5. The role of the 3D land discharges (rivers and distributed runoff) in the selected pilot sites, considering water but also sediments and nutrients, showing how the land boundary condition can play an important role in coastal oceanography. From here, determining the role of the coastal zone as an active boundary layer for shelf dynamics.

CEASELESS results for coastal downscaling and derived products have proved the potential of a CMEMS extension towards the coast. This refers to a domain extension but also to the incorporation of new applications, such as public harbour and coastal authorities, private stakeholders, such as aquaculture exploitations, port operators or renewable energy companies such as Vattenfall. These transfer activities demonstrate the actual benefit of CMEMS-based predictions with explicit error limits and at higher resolution/accuracy for a wider set of coastal applications that can be summarized by:

a) Risk assessment linked to erosion and flooding impacts for selected pilot sites (German Bight, Catalan coast and North Adriatic).
b) Renewable energy operation, safety and maintenance for selected pilot sites (mainly for the Horns Rev Area in the Danish coast regarding safety and operation of the structures)
c) Water quality and associated exploitation for tourism and aquaculture for selected pilot sites (mainly for the Danish coast and Catalan coast).
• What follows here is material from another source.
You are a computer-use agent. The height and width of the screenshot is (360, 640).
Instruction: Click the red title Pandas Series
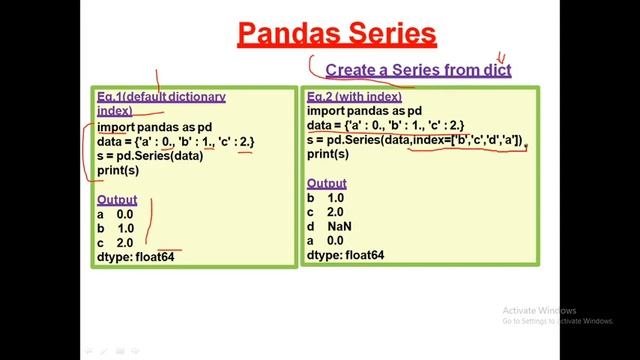tap(337, 33)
These applications prove the potential of a CMEMS coastal extension, demonstrating the role of coastal processes and the importance of combining in-situ data with satellite measurements for restricted coastal domains. It is in these areas, close to the land-sea border, where gradients and duration limits increase the overall error with respect to open sea oceanography. CEASELESS has contributed to partially overcome such a loss of reliability for coastal products by improving shallow water parameterisations, adding new coastal processes, incorporating the land discharge and applying anisotropic error metrics. These advances have been supported by higher resolution and improved recovery algorithms for satellite data, unstructured grid modelling suites and coastal assimilation strategies. The range of applications and stakeholders considered underpin the pressing requirements to advance coastal downscaling and derived products based on CMEMS, in support of a CMEMS coastal extension.